Given request: In the records below, change every "At what coordinates should I click" to "Where should I tap" and return them otherwise unchanged. Leave the pictures out.

Record list:

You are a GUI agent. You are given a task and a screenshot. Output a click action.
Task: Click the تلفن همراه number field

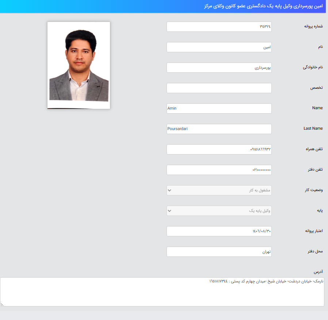click(x=219, y=149)
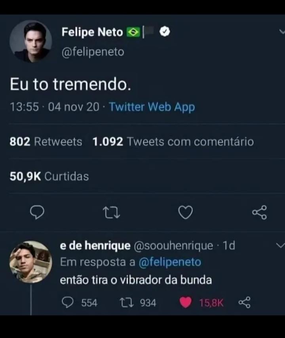Open the profile picture of e de henrique
This screenshot has height=338, width=285.
pos(30,262)
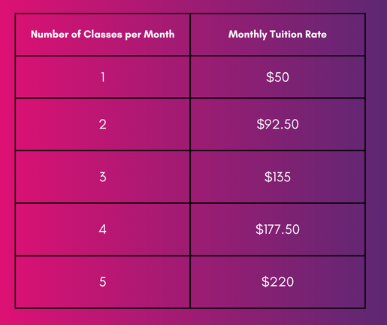Select the cell showing 3 classes
The width and height of the screenshot is (387, 325).
tap(103, 177)
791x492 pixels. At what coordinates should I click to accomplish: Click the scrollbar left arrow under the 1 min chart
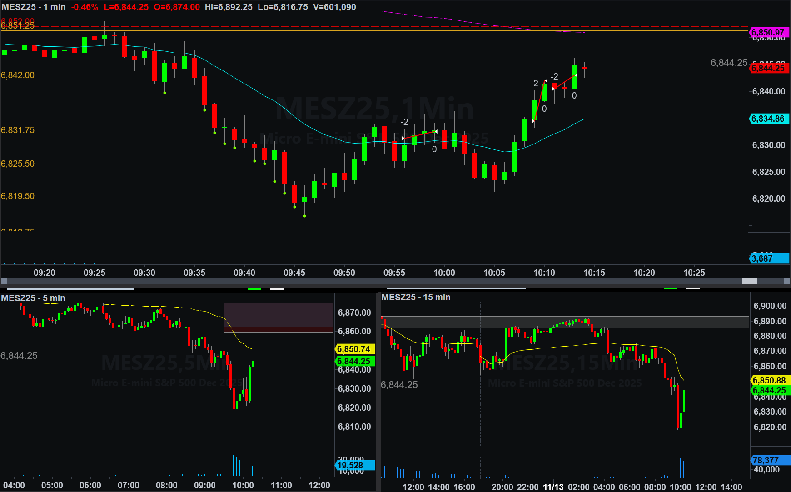click(x=4, y=281)
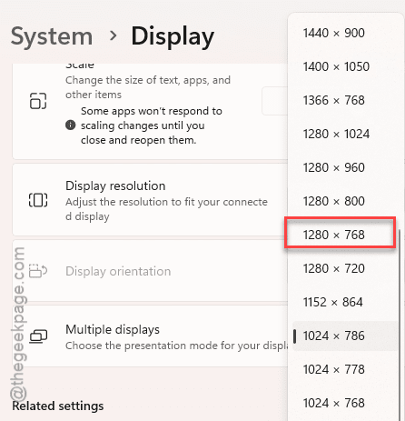This screenshot has height=421, width=405.
Task: Click the scaling info icon
Action: tap(71, 125)
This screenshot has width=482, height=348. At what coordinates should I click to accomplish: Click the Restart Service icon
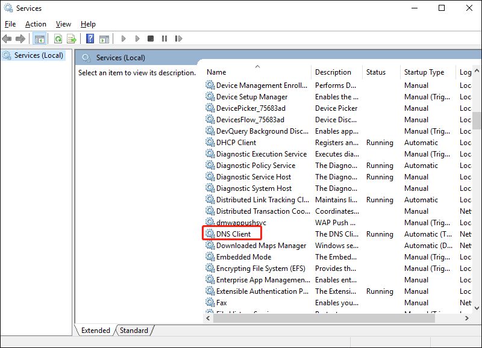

Written response:
You are a GUI agent. You are given a task and a screenshot. Output a click action.
Task: Click the تلفن همراه number field

click(x=219, y=149)
Open the profile picture of e de henrique
This screenshot has height=338, width=285.
pos(30,262)
Select the cell showing 3 classes
The width and height of the screenshot is (387, 325).
tap(103, 177)
791x492 pixels. Where should I tap to accomplish: Click the scrollbar left arrow under the 1 min chart
click(x=4, y=281)
This screenshot has height=421, width=405.
Task: Click the scaling info icon
Action: tap(71, 125)
This screenshot has width=482, height=348. Where should I tap to accomplish: Click the Restart Service icon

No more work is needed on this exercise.